JCPenney has purchased a 10.7-acre site and is constructing a new store. The sales price was not disclosed. The mall is owned by Realty America Group, based in Dallas, and is managed by Jones Lang LaSalle Retail. Steve Swanson and Adam Cody, both of Staubach, represented JCPenney in the transaction. Senior vice president Leonard Richards represented Jones Lang LaSalle Retail.
The mall is currently nearly 75% leased, Richards says. The anchors will be Carson Pirie Scott, JCPenney, Sears and Target. Other major tenants include Old Navy, Express and Foot Locker. Richards would not disclose asking lease rates for the mall or power center. The 989,000-sf mall opened in 1973 as a joint venture of the four anchors: JCPenney, Wieboldt's, Montgomery Wards and Carson Pirie Scott, says Leonard Richards, senior vice president of Jones Lang LaSalle Retail. The mall lost some of its shoppers as Orland Square Mall, in Orland Park, and River Oaks Center, in Calumet City, opened.
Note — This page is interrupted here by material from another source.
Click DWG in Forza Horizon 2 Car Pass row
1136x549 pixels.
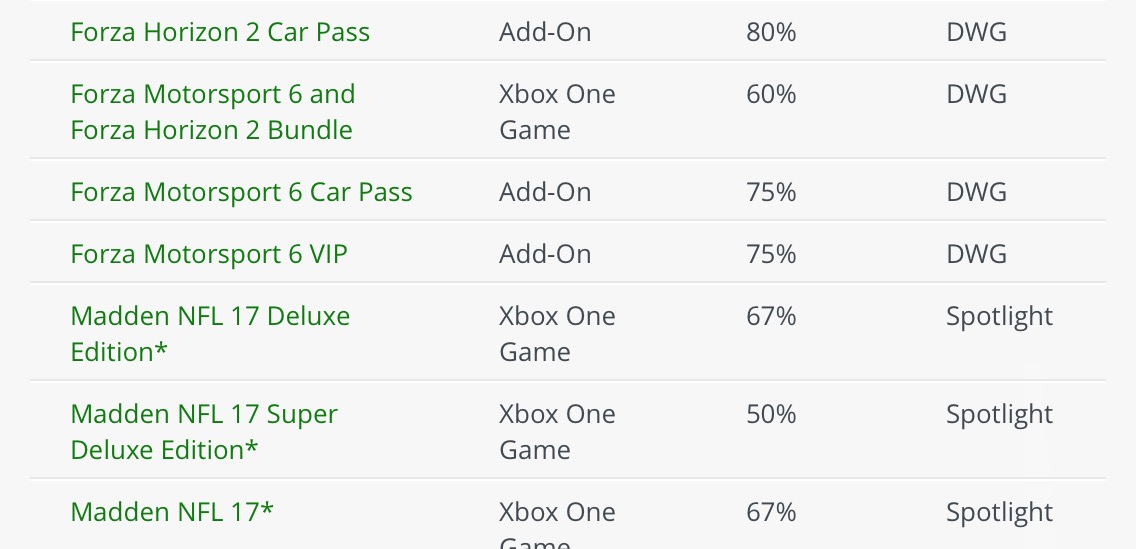[x=976, y=32]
The two shopping centers "cut off the market to the northeast and northwest for all intents and purposes," Richards says. Wieboldt's closed and was vacant for a few years before Sears opened in 1992 and, about six years later, Montgomery Wards closed as well. "In 2000, JCPenney left the mall even though they owned their own site," he says. Lincoln Mall "languished," in part, because of investors who purchased the mall in the late 1990's that did not have sufficient capital, Richards says. Realty America purchased the center in 2003 from Finova, which was the lender for the former owners, Richards says.
JCPenney will open a 104,000-sf store Oct. 4. Construction is wrapping up on a 126,000-sf Target which is scheduled to have a soft opening July 24 and a grand opening on July 29. JCPenney is returning to the mall because "it is a great location [and] it is a market that is growing very fast," Richards says. "Between 2000 and 2005, new homes were built, sold and settled at a rate of 1,700 per year." Part of the mall, including the locations of the old JCPenney and Montgomery Ward, has been torn down to make room for the new power center. About 12 acres around the mall has also been acquired for part of the development, Richards says. The Promenade at Lincoln Mall will have apparel, shoes and furniture retailers. In addition, there will be four outlots with the average size of the outlots being 5,250 sf. Two new food offerings and two financial institutions area expected to be tenants of the out-parcels and should open either late this year to the early second quarter of next year.
The area is also now part of a $45-million tax incrementing financing district, Richards says. A multi-screen movie theater is planned in the second phase of the redevelopment. The second phase, which will focus on Lincoln Mall, while begin once the power center is completed.